Evans does admit there are difficulties with contact tracing. That is why she and a group of other FIU professors are working on a study that can improve contact tracing simply by using the science of how the brain works.
“Often if we ask somebody a question they answer. We think that’s the end of the answer and we move on, but what we know about memory is if you ask somebody something once there’s at least a chance they left something out. If you were to ask him again or at least in a different way they would be able to remember it now after that second attempt,” she said.
“Basically we’re comparing the sort of basic contact tracing interview to an enhanced technique that uses what we know from psychology,” Evans said.
A document from the Florida Department of Health partly explains how contact tracers are able to do their jobs effectively. While sample questions include where patients have traveled and the types of contact they’ve had, Professor Evans thinks even more can be done.
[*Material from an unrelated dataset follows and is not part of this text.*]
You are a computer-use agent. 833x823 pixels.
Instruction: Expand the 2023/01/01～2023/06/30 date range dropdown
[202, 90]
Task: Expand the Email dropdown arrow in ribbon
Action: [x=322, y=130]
Evans said, “Instead of just ‘who do you live with? Anybody else you’ve had contact with?’ Instead, we’ll break it down more— ‘Who have you seen at home? Who have you seen at work? Who have you seen that social minute? Who have you seen while using transportation?'”
Evans wants to stress the importance of asking the right questions for contact tracing interviews because of how quickly the virus can spread from person to person. Asking the right questions could be the difference between contracting and not contracting COVID-19.
“That could potentially keep that person from going out and spreading it to others who are spreading it to others,” Evans said.